Austin Zubin
Professor and Murray Koffler Chair in Management, Leslie Dan Faculty of Pharmacy, University of Toronto, Toronto, ON.
Healthc Pap. 2017;16(4):50-54. doi: 10.12927/hcpap.2017.25200.
Regulators face unique pressures to balance competing priorities related to patient safety, public accountability, and practitioners' expectations. Historically, the collegial model of self-regulation has been used as a tool for risk management, to recognize the importance of profession- and context-specific judgment in complex, ambiguous clinical situations. Increasingly, as public accountability concerns have grown dominant within regulatory bodies, this collegial model has shifted toward a more antagonistic relationship between the regulators and the regulated. Wilkie and Tzountzouris (2017) highlight one profession's journey toward embedding professionalism within regulatory practices and policies through application of a right-touch regulatory philosophy. Given the complexity of regulatory work, this shift required significant strategic and deliberative thinking. The challenges of facilitating this sort of cultural shift in the role of a regulator are significant, but so too are the potential gains associated with a more engaged relationship between regulators and their practitioners.

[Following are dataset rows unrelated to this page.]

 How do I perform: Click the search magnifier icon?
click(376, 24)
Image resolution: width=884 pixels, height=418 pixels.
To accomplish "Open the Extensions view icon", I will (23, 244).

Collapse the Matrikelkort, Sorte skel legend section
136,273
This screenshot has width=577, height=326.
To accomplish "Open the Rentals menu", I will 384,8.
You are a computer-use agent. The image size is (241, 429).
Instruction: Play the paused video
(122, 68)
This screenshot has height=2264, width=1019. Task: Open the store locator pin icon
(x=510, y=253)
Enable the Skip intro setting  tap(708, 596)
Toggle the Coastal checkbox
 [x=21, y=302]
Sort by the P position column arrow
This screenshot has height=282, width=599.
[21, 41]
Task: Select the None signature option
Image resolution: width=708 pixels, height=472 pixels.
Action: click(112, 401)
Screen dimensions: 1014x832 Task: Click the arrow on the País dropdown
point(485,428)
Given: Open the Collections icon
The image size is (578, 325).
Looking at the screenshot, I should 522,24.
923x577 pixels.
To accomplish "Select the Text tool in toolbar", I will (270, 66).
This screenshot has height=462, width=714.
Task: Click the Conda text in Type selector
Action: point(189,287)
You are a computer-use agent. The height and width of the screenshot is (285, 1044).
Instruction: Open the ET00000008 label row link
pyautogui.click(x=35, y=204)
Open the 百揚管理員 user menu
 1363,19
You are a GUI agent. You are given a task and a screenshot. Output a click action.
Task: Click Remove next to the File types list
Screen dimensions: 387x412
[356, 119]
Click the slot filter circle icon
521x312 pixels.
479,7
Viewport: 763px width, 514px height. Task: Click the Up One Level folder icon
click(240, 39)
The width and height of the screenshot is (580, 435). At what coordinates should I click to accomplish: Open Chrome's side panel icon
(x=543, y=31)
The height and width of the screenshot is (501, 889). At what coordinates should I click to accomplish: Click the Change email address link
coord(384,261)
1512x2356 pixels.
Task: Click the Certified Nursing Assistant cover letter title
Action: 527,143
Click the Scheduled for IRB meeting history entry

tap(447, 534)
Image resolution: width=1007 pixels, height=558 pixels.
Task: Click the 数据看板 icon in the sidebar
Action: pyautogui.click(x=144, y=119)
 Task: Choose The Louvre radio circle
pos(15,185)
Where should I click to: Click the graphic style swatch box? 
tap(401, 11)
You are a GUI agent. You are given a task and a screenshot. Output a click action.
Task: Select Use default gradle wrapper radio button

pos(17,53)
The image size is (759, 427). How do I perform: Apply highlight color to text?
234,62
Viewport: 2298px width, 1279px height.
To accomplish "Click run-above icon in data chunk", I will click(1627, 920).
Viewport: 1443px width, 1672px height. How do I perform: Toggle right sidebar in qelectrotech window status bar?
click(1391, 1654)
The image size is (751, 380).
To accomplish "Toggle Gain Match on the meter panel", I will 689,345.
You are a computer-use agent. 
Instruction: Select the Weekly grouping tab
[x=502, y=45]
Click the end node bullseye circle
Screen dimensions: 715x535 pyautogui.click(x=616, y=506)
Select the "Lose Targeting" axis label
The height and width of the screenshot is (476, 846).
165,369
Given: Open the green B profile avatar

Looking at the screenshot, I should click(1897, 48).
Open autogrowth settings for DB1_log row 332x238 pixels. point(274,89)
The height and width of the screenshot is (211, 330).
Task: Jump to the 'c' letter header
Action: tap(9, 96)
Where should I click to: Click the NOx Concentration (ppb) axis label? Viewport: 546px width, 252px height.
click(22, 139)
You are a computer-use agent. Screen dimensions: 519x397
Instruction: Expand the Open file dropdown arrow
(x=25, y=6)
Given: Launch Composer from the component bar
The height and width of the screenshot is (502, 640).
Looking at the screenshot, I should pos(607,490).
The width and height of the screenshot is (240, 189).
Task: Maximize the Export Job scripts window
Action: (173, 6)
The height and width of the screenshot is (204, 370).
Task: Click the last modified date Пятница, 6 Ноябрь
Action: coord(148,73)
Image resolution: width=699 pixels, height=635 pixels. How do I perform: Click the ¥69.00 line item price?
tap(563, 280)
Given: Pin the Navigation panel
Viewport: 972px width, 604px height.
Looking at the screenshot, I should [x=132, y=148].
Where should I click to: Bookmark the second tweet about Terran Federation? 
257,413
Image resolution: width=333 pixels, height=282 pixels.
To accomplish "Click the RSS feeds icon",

监管机构面临着独特的压力,需要平衡与患者安全、公共问责制以及从业者期望相关的相互竞争的优先事项。从历史上看,同行自我监管模式一直被用作风险管理工具,以认识到在复杂、模糊的临床情况下特定职业和背景判断的重要性。随着公共问责制问题在监管机构中日益占据主导地位,这种同行模式已朝着监管者与被监管者之间更具对抗性的关系转变。威尔基和佐恩祖里斯(2017年)强调了一个行业通过应用适度监管理念,在监管实践和政策中融入专业精神的历程。鉴于监管工作的复杂性,这种转变需要重大的战略和审慎思考。在监管者角色中推动这种文化转变的挑战巨大,但监管者与其从业者之间更积极参与的关系所带来的潜在收益也同样巨大。